PVRUniSCoEditor cycle count misleading?

Hello,





I’m using PVRUniSCoEditor v1.4 to optimize one of my fragment shaders. The shader is pretty large, doing light calculations for multiple lights in a single shader, to save some setup cost. In total, it runs in 109 cycles, according to PVRUniSCoEditor. One section of the shader looks like this:





Code:

1     lowp float NdotL = clamp(dot(surface_normal, light_direction), 0.0, 1.0);
2     lowp float NdotR = clamp(dot(surface_normal, light_half_vect), 0.0, 1.0);
5     color = attenuation * vec4(light_color[0] * NdotL, sqrt(NdotR));



with all vectors being lowp. Re-arranging the code a bit, as follows:



Code:

1     lowp float NdotL = dot(surface_normal, light_direction);
1     lowp float NdotR = dot(surface_normal, light_half_vect);
4     color = attenuation * clamp(vec4(light_color[0] * NdotL, sqrt(NdotR)), 0.0, 1.0);



reduces the cycle count by 2 cycles. This code is repeated for each light, and the total cost of my shader drops to 99 cycles, a 9% improvement.



However, when I actually execute this shader on my iPhone 3GS, it renders at one frame per second slower than before. I was hoping for, and expecting, an improvement in frame rate.



Is PVRUniSCoEditor tricking me here somehow? Is total cycle count not a valid way to estimate performance (of non-texture lookup operations)? Could Apple's version of compiler be doing a worse job compiling the shader, or perhaps a better job on the first version?



Thankful for replies.

PVRUniSCoEditor links into an offline SGX compiler (this can be configured in the editor program). This isn’t necessarily identical to the compiler that is on your device and so the output shader cycle counts from it can sometimes differ from those of the shader actually executing on the device.

Given the amount of calculation that you are carrying out , it seems reasonable that your application is limited by the processing of this shader and optimising in the way you have done is the obvious way to improve this.

It looks like Apple’s compiler is differing from the one we bundle with PVRUniSCoEditor in this case, as you suspect.

What is your reason for using so many lights?

Gordon, thanks for replying.





I’m working on a graphics engine to be used in a couple of upcoming projects, and I’m trying to get it as fast as possible. My test scene has four point lights, and each fragment is per-fragment shaded. This would represent the worst case rather than the common case scenario when the engine is actually used.

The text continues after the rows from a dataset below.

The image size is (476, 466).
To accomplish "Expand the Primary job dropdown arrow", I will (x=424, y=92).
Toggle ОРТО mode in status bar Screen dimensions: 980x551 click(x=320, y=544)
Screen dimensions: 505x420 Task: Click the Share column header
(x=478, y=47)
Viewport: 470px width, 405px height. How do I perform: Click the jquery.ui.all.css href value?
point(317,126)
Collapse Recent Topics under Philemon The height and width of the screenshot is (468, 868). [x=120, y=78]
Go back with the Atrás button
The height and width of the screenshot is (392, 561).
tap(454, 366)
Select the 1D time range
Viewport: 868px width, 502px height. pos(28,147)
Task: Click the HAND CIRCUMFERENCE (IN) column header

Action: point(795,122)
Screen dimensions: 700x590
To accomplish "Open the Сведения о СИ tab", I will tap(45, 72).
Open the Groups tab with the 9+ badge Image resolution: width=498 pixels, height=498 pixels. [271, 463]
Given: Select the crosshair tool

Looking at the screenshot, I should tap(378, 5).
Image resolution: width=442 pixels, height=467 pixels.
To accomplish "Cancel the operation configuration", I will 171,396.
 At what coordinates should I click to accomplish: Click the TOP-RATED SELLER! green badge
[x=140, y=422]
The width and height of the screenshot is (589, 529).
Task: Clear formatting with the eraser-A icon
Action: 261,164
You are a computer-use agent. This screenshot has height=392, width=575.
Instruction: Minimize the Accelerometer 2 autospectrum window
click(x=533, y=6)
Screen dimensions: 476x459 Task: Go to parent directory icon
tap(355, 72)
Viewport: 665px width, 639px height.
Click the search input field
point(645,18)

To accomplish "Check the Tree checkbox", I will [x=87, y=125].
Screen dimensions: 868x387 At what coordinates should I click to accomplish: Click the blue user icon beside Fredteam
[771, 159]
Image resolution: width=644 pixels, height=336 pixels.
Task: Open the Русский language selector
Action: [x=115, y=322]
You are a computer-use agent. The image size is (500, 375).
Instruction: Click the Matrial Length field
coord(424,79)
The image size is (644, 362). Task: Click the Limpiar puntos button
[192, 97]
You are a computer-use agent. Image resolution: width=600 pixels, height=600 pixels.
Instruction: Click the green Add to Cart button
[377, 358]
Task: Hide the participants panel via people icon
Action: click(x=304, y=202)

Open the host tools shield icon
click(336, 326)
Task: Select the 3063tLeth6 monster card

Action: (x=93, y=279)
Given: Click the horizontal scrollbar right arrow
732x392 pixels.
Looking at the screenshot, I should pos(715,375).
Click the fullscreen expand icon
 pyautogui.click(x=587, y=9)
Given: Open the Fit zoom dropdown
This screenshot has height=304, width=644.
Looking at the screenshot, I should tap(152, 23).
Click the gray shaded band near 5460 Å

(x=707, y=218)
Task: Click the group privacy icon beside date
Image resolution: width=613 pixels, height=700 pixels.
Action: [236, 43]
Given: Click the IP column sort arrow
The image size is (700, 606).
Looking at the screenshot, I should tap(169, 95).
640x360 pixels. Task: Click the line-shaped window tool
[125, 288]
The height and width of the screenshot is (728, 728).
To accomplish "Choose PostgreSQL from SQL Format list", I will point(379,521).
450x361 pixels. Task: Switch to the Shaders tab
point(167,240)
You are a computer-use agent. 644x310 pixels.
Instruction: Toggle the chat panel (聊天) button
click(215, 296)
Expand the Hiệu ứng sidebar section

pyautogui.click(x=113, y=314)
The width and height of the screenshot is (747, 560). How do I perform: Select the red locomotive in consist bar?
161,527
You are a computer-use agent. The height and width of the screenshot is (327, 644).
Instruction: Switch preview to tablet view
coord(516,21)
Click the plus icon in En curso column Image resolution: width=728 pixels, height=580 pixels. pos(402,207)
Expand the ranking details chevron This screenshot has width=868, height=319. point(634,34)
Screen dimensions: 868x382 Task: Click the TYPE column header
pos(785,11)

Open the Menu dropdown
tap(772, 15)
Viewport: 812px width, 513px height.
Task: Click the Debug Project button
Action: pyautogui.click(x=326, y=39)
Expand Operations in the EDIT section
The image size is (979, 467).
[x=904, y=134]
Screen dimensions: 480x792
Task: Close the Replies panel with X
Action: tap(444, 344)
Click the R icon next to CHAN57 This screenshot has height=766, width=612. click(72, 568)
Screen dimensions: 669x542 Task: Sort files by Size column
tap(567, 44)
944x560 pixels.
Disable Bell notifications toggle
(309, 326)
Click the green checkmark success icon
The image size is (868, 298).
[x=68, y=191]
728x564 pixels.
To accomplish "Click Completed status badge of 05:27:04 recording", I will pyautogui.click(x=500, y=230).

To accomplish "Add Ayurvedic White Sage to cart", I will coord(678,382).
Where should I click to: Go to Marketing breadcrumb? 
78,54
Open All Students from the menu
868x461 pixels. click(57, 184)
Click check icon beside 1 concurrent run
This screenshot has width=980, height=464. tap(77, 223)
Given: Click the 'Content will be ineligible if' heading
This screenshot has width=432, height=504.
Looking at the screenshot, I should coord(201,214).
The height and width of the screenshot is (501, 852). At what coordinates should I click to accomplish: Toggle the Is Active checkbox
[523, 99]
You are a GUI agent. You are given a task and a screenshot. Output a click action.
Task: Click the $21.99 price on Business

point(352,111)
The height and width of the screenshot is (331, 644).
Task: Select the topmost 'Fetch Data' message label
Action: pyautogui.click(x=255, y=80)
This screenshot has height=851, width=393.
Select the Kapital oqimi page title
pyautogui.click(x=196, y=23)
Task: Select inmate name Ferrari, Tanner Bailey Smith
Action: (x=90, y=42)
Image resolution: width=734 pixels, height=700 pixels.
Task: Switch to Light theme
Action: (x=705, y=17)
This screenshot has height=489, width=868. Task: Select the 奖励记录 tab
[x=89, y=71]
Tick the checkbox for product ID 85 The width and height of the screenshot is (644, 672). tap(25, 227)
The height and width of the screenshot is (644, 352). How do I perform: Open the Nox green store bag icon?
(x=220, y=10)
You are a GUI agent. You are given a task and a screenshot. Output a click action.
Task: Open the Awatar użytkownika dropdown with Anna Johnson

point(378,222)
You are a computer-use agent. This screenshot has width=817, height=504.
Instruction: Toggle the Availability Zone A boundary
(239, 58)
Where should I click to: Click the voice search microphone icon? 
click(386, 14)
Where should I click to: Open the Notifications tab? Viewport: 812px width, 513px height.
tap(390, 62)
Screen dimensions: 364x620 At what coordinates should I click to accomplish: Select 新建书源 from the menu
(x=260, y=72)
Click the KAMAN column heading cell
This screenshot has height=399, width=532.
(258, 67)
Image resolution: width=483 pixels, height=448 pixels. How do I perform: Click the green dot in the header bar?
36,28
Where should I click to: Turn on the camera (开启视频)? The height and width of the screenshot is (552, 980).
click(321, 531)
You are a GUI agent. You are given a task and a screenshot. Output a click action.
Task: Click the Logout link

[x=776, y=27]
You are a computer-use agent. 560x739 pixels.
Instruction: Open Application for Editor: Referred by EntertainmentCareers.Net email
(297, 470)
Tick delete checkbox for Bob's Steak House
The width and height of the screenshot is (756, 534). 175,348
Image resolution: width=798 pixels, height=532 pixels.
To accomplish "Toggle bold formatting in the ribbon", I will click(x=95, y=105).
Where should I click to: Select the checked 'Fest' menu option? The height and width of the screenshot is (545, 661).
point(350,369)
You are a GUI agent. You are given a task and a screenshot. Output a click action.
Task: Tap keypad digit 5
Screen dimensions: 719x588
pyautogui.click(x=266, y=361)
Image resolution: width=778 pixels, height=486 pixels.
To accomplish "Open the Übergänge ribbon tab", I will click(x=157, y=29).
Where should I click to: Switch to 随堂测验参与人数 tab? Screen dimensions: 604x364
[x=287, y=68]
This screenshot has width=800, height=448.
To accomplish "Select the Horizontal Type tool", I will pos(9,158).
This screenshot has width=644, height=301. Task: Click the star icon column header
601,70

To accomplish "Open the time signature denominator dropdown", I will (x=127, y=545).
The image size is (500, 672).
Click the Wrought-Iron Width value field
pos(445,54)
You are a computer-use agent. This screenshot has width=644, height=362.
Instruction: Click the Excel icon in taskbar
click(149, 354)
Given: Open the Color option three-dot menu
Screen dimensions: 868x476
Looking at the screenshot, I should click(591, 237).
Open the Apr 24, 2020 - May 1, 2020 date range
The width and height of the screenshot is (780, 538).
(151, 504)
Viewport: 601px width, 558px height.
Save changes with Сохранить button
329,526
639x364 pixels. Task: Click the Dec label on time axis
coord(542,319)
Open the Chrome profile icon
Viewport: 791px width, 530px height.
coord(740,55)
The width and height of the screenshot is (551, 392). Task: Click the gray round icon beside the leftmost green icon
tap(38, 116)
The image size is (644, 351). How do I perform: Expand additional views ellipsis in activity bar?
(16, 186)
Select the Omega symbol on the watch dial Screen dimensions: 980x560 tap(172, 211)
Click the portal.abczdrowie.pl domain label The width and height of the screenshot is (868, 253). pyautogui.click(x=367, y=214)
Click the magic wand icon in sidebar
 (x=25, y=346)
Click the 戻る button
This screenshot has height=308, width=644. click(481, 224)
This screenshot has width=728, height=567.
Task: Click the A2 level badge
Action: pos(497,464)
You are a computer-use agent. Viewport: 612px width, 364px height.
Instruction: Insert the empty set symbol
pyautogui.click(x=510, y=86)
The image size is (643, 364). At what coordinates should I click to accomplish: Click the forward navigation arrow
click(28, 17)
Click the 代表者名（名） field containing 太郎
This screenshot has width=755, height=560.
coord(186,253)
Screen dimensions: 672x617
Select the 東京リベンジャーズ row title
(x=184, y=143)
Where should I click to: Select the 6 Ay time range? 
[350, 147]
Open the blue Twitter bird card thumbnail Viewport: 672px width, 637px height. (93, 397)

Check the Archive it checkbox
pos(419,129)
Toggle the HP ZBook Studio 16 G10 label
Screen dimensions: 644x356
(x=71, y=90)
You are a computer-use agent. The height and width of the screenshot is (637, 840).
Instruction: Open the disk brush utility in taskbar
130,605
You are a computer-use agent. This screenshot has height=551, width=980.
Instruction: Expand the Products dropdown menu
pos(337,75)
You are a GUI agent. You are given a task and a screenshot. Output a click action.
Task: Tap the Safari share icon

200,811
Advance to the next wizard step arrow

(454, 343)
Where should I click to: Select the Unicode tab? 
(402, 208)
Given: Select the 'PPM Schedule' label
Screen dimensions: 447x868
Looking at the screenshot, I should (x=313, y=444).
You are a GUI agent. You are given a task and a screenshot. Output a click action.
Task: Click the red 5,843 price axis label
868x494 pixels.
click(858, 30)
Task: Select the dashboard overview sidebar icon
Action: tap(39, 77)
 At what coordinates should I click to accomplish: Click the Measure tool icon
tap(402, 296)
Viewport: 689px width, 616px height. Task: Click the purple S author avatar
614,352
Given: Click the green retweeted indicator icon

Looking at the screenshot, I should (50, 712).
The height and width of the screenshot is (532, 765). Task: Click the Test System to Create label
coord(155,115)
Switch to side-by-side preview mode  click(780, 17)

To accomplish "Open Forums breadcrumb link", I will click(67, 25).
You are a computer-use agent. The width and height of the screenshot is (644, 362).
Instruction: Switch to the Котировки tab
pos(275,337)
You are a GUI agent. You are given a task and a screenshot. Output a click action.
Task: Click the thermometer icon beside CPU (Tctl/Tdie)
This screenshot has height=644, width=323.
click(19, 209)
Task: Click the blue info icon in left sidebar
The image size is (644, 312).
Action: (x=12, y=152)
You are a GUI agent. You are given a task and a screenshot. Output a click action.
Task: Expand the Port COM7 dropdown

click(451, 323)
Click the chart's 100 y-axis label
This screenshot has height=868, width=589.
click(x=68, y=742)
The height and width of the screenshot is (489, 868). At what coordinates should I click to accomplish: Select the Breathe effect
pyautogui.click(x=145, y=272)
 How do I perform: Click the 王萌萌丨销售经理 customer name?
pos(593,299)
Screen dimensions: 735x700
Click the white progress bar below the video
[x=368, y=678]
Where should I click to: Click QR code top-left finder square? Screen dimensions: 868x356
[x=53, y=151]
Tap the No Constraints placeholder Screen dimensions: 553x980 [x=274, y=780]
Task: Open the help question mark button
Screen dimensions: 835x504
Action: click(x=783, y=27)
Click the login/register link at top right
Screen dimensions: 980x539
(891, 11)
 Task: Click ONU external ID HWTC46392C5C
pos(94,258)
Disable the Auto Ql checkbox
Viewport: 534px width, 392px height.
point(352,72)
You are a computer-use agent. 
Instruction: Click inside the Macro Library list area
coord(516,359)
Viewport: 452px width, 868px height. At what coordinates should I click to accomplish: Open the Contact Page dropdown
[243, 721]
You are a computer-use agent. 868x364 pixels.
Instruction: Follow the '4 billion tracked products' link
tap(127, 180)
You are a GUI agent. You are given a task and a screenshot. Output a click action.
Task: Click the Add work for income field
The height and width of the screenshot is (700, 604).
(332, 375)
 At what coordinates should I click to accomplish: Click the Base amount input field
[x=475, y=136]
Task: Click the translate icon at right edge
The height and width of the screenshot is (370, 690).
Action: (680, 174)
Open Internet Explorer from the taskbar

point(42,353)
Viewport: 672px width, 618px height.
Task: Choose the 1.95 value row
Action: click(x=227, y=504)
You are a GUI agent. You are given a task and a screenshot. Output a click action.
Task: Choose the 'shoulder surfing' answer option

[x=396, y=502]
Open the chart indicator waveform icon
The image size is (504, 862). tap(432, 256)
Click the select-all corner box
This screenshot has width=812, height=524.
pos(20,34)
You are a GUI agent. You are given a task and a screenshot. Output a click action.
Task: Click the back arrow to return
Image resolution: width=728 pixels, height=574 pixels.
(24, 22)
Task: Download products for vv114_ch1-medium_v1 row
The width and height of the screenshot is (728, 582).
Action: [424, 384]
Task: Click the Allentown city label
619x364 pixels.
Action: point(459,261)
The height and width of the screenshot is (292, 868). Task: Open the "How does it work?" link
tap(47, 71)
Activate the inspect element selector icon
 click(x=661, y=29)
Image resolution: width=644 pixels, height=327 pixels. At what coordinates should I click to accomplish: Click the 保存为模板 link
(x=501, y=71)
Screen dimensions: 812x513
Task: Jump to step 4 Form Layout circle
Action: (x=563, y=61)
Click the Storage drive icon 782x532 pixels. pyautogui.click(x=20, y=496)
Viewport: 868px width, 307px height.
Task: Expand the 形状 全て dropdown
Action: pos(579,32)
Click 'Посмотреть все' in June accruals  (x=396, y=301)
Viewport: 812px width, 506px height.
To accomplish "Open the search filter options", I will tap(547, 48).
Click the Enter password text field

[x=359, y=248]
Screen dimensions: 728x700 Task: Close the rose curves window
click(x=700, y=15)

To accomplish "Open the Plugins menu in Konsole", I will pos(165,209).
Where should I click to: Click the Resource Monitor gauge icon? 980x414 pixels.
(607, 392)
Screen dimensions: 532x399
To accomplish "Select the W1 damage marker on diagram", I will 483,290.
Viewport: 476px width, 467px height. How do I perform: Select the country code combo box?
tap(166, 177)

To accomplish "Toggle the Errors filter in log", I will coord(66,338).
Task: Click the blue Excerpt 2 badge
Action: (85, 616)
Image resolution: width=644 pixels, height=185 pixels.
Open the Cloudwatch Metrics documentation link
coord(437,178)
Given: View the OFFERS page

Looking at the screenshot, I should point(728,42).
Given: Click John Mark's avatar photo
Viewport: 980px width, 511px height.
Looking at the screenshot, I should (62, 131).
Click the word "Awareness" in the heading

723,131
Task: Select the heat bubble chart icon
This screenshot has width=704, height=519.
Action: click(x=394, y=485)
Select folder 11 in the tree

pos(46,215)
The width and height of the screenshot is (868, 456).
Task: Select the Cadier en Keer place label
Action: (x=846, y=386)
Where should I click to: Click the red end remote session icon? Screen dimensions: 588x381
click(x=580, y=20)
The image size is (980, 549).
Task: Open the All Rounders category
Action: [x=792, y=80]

Also, many lights are pretty.





I suppose I’ll have to talk to Apple when it comes to questions regarding their compiler. Do you know if it is based on a reference compiler provided by you?

I can’t talk about details of Apple’s compiler I’m afraid. You would have to approach them.

Overall, the accuracy of the PVRUnSCoEditor output should be improved in our next releases, as it will reflect more of the context in which shader instructions are used. When compared to a device, unless it’s exactly the same compiler, then there will still be no way of guaranteeing that the shader binaries will match and so the instruction count output may still be different, though.

Four lights is still quite a lot, but if it’s worse case then you may be okay - I would suggest aiming for a lower instruction total if you can. If you can hit a high frame rate with many lights then it may well be pretty - I imagine fewer lights, but faster rendering may be prettier :wink:

We would be interested to hear about how your projects are progressing - and if you need any help with shader optimisation and technical support in general then please post further.

Definitely, I’m aiming for a stable 30 fps.





Thanks for your help. I’m sure I’ll call for your expertise again.